Munich

A long-running labour dispute at the European Molecular Biology Laboratory (EMBL) in Heidelberg, Germany, was settled last week at a cost of at least DM4 million (US$2 million) to the organization's 16 member states.

EMBL's council agreed to implement a judgement of the Geneva-based International Labour Organization (ILO), which had ruled that the lab was wrong to abandon in the mid-1990s its adherence to the salary recommendations of the Coordinated Organizations, a committee that sets salary scales for international organizations (see Nature 375, 442; 1995).

It remains unclear how seriously this compliance will affect EMBL. The council has asked for clarification of whether the ruling refers simply to the salary adjustment from 1995 — which would cost 2.1 per cent of the laboratory's budget in back pay and DM0.8 million per annum in future — or also to a backdated implementation of higher salary scales. This second option would cost considerably more — namely 8 per cent of the budget in back pay and DM3.5 million per annum.

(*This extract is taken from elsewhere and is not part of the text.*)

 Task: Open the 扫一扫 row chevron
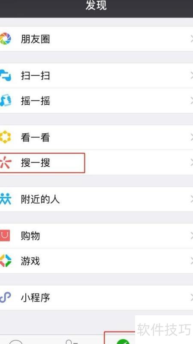[191, 75]
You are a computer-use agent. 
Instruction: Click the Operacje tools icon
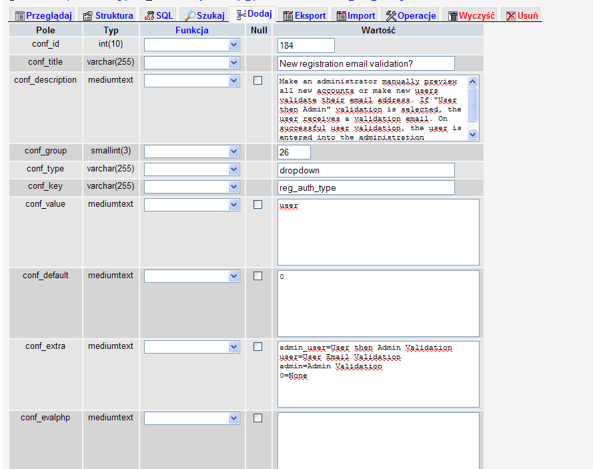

Member states have agreed to find the money to support the first but not the second scenario, which would have to be financed from within the existing budget. Final decisions will be confirmed at a council meeting in March.

The settlement comes at a time when EMBL already faces the withdrawal of European Commission support for its outstation, the European Bioinformatics Institute (see page 450), and is expecting to seek from member states a substantial increase in its basic budget for its next five-year indicative scheme, beginning in 2001.